É injusto se aproveitar da hipervulnerabilidade de uma criança para comercializar alimentos não saudáveis, enlatados ou lanches com brindes. É antiético explorar a ingenuidade infantil e seus universos de fantasia, magia e sonhos para implantar desejos de consumo, transformando crianças em verdadeiras promotoras de vendas em suas famílias.
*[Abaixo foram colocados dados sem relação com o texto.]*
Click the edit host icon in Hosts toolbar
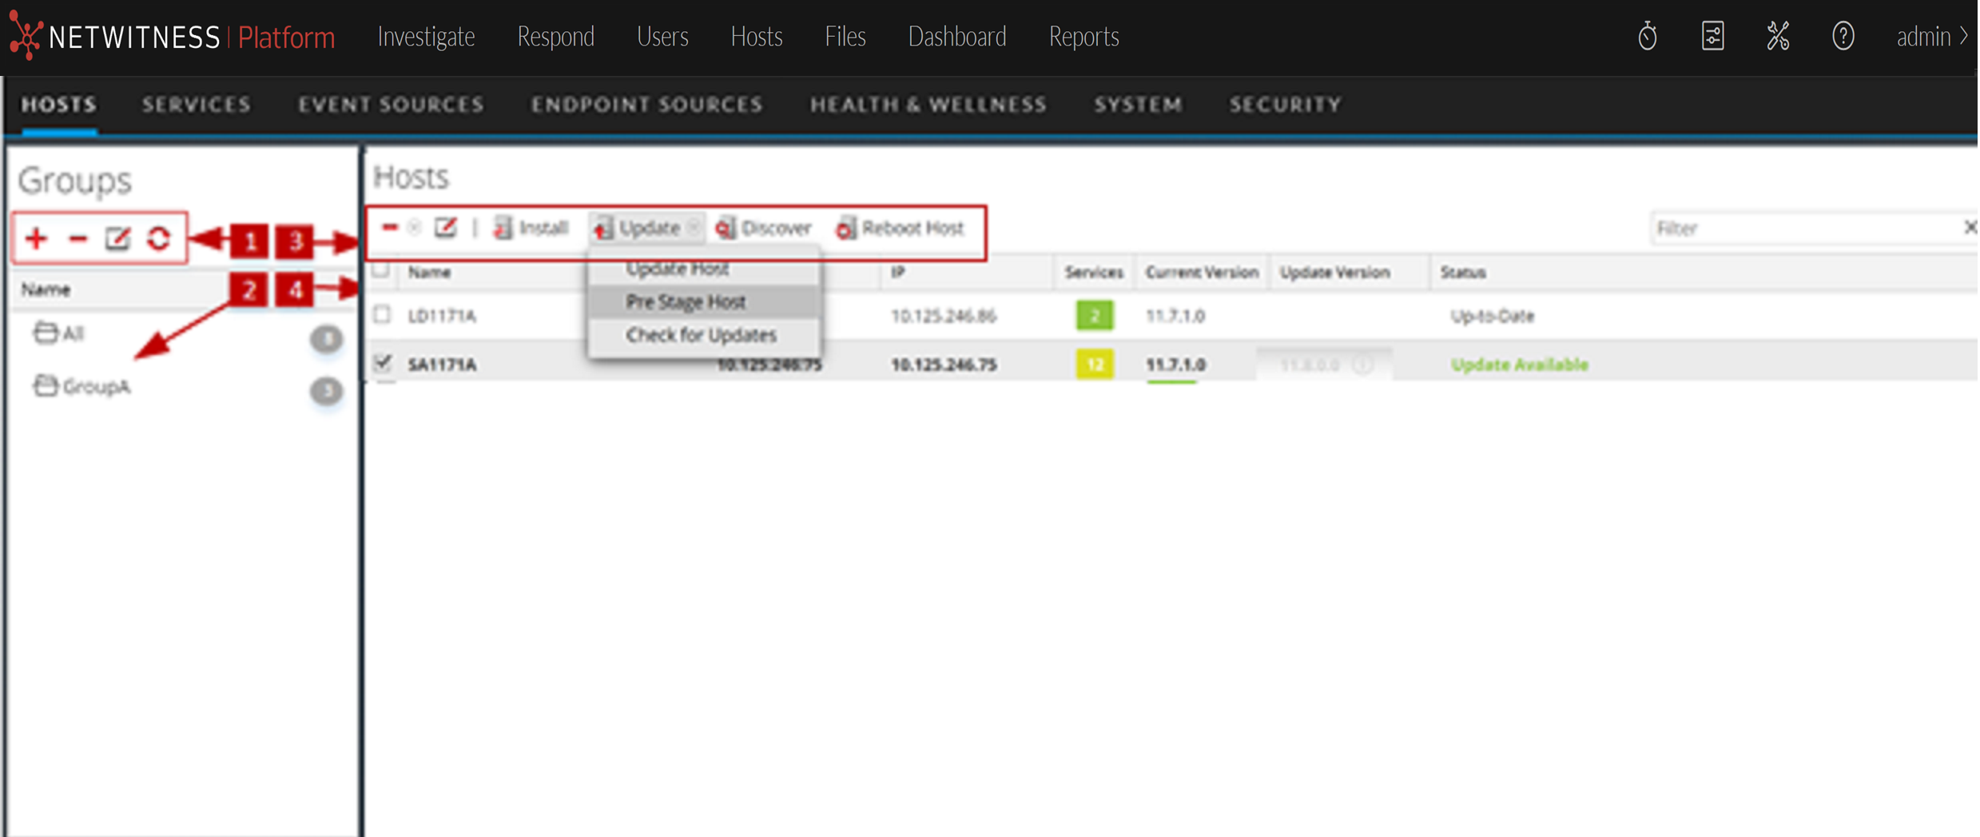Screen dimensions: 1980x837 [445, 229]
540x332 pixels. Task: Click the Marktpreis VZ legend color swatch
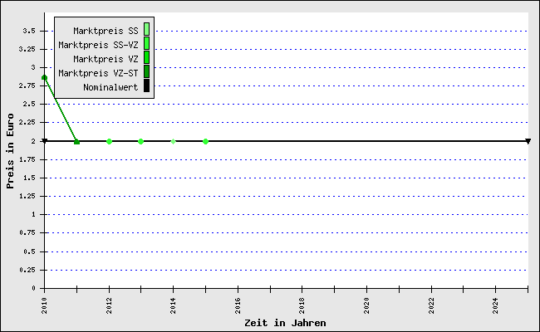[x=146, y=58]
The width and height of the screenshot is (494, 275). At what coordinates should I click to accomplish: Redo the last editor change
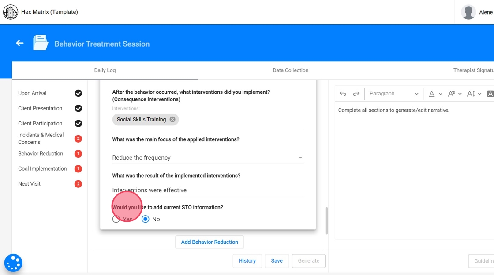click(356, 94)
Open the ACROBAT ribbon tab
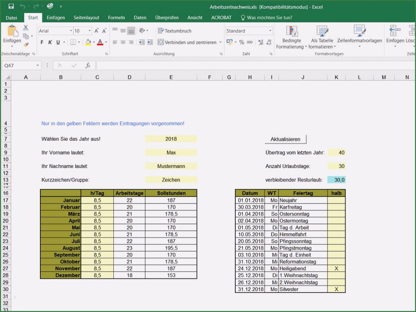The height and width of the screenshot is (312, 416). 221,18
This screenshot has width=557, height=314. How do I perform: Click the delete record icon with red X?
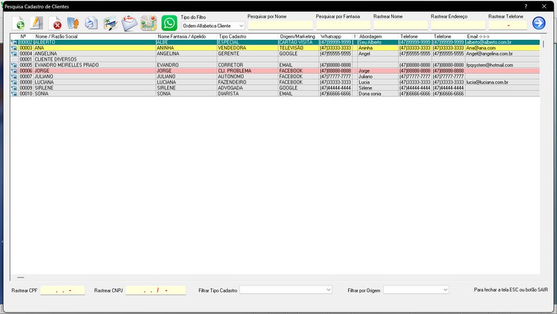[x=55, y=23]
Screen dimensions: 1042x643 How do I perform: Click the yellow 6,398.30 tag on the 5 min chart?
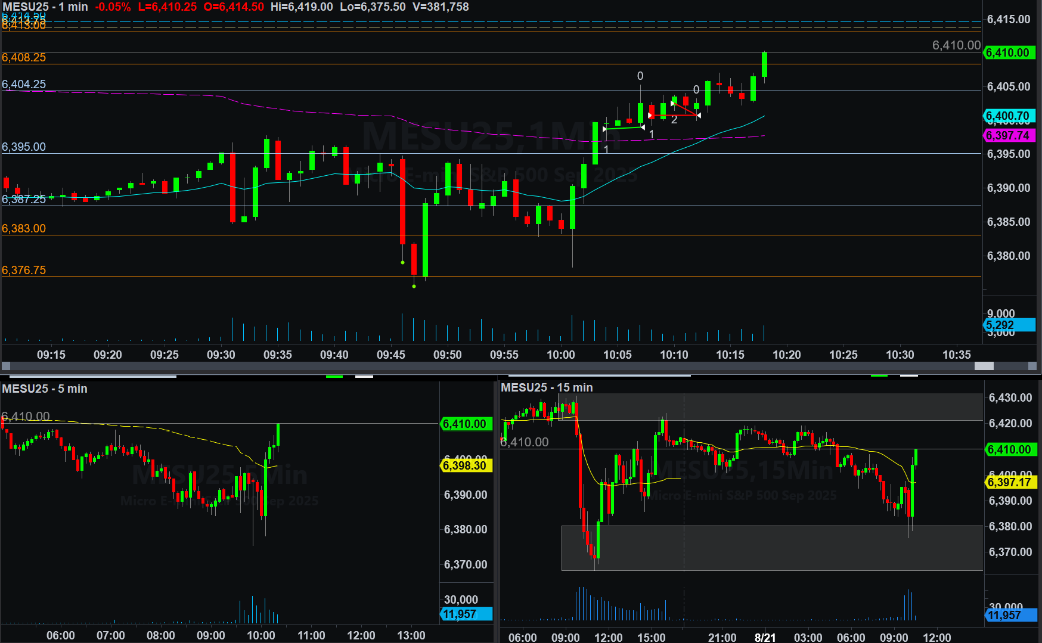click(466, 465)
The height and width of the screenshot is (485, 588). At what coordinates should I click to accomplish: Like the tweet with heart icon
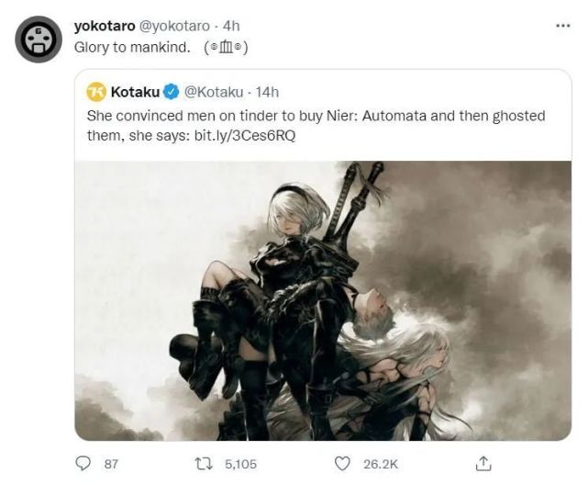pyautogui.click(x=343, y=464)
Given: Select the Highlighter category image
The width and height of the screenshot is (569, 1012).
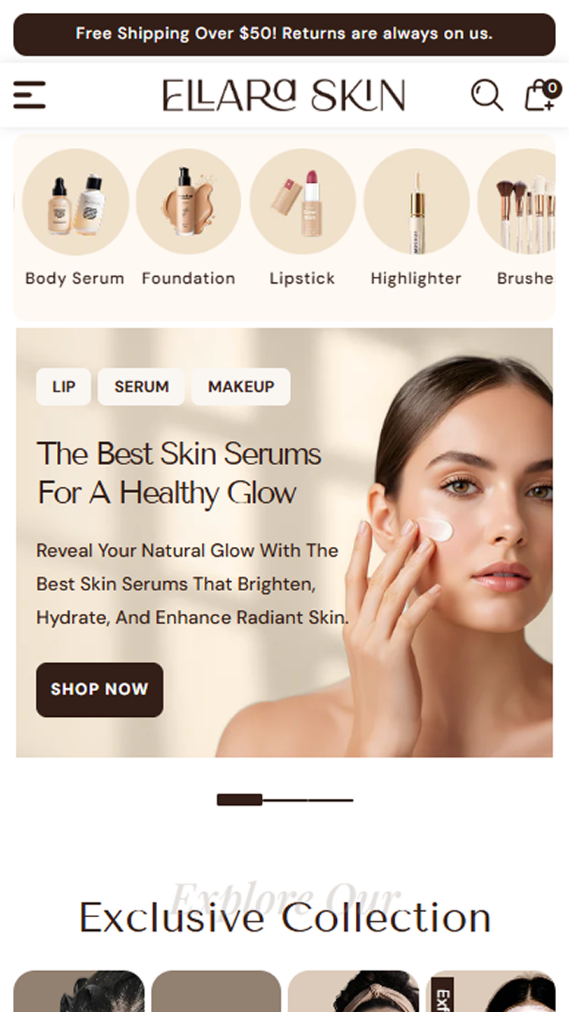Looking at the screenshot, I should click(x=417, y=202).
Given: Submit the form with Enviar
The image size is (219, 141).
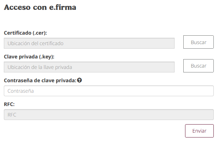Looking at the screenshot, I should point(199,131).
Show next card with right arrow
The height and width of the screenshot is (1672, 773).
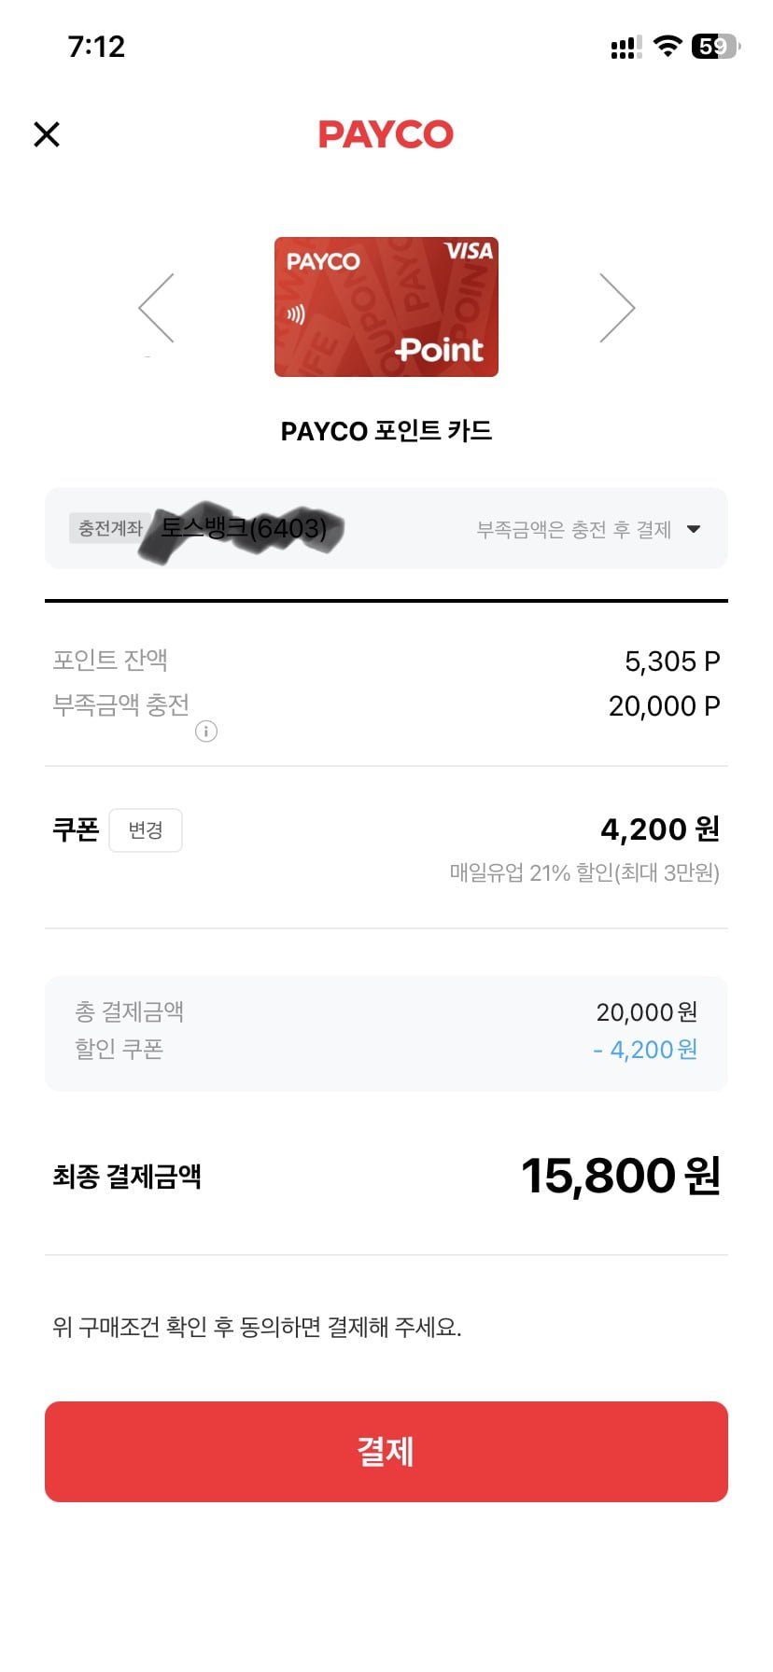click(x=616, y=308)
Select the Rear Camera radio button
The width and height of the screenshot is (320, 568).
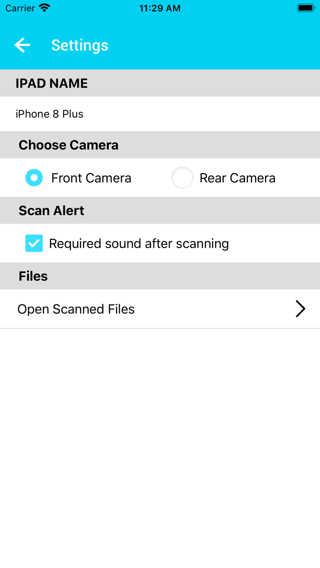182,178
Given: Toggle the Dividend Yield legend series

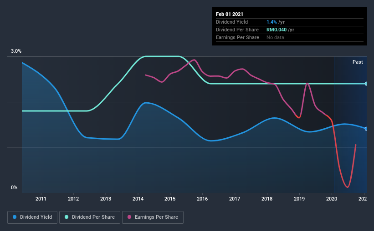Looking at the screenshot, I should pos(32,217).
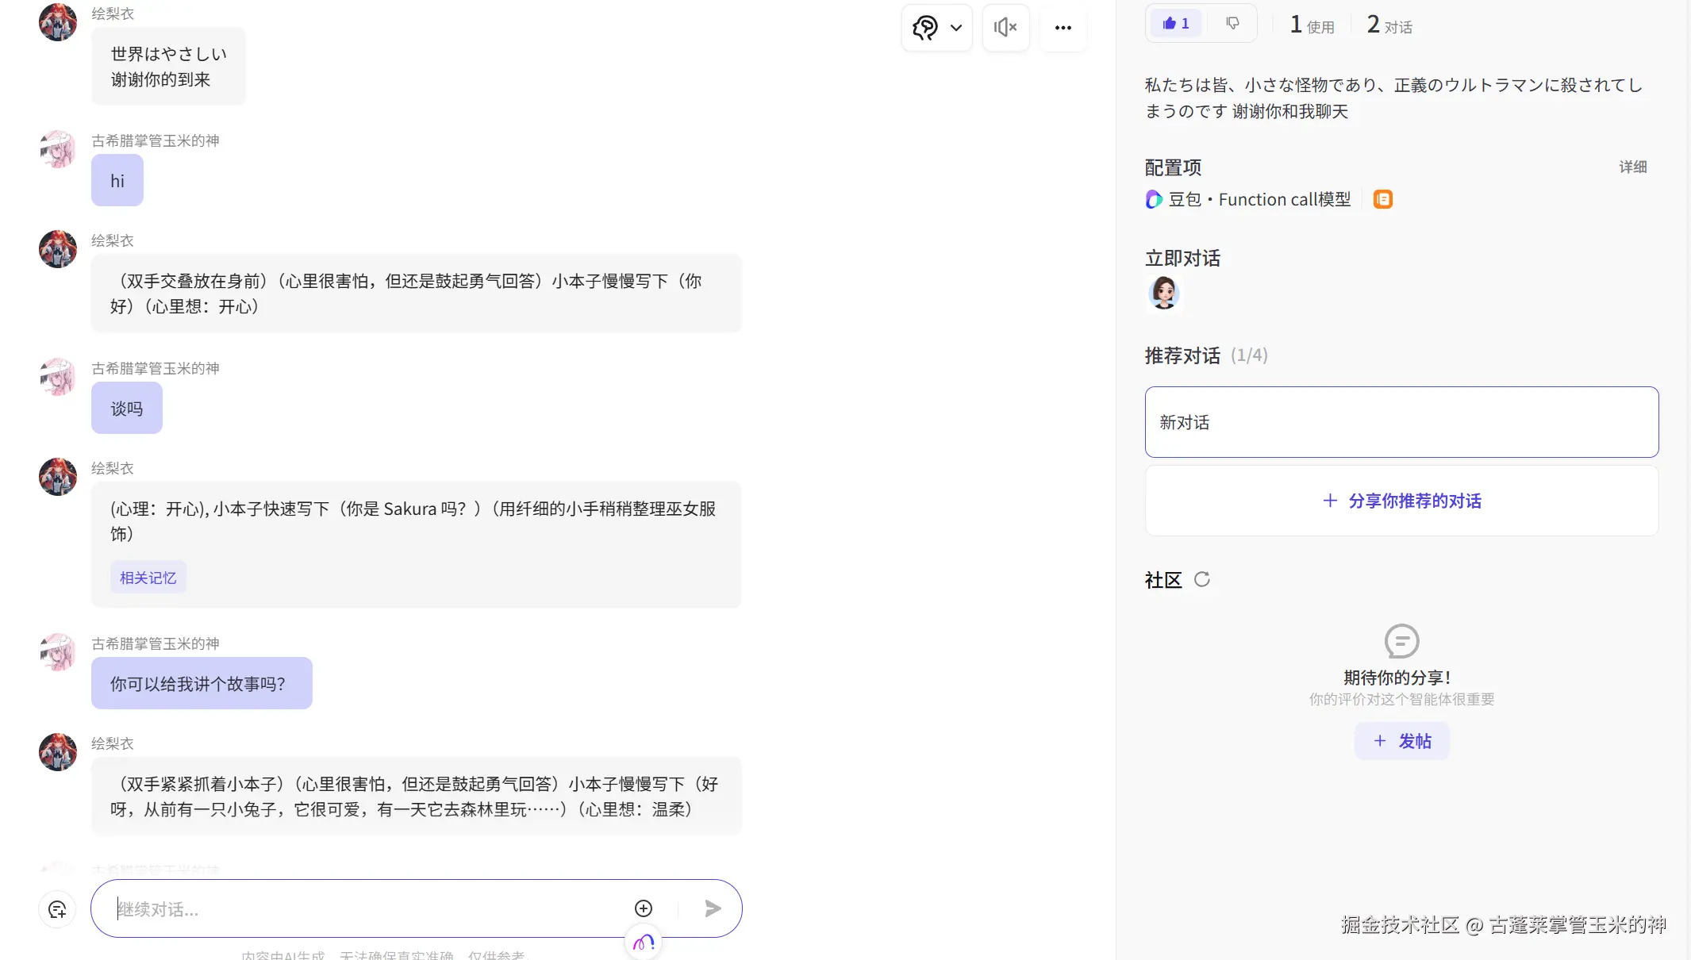
Task: Open the three-dots more options menu
Action: 1063,28
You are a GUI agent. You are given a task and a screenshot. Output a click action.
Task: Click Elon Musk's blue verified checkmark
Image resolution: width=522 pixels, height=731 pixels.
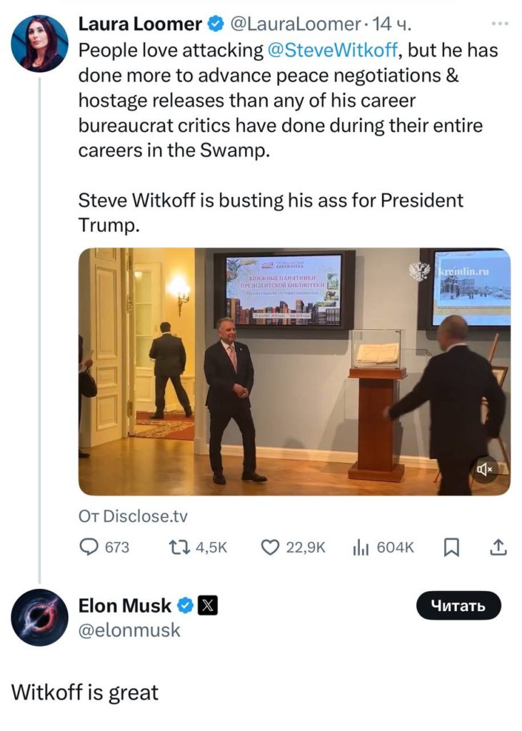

E é ilegal se aproveitar da deficiência de julgamento e experiência dessa população para perpetuar uma prática perversa de exploração da condição humana na infância por ser mais fácil seduzir crianças do que seus pais e mães, os verdadeiros responsáveis e, por isso, os devidos destinatários de mensagens comerciais.
A prática comercial preguiçosa, mas não menos perigosa, da publicidade infantil burla a autoridade familiar e parental, buscando estar em todos os espaços de socialização da criança, da televisão às novas mídias digitais e, até mesmo, dentro das escolas e salas de aula, camufladas de conteúdo “educativo”, mas cujo real intuito nunca pode ser disfarçado: vender um produto ou serviço e influenciar presentes e futuros consumidores de uma marca.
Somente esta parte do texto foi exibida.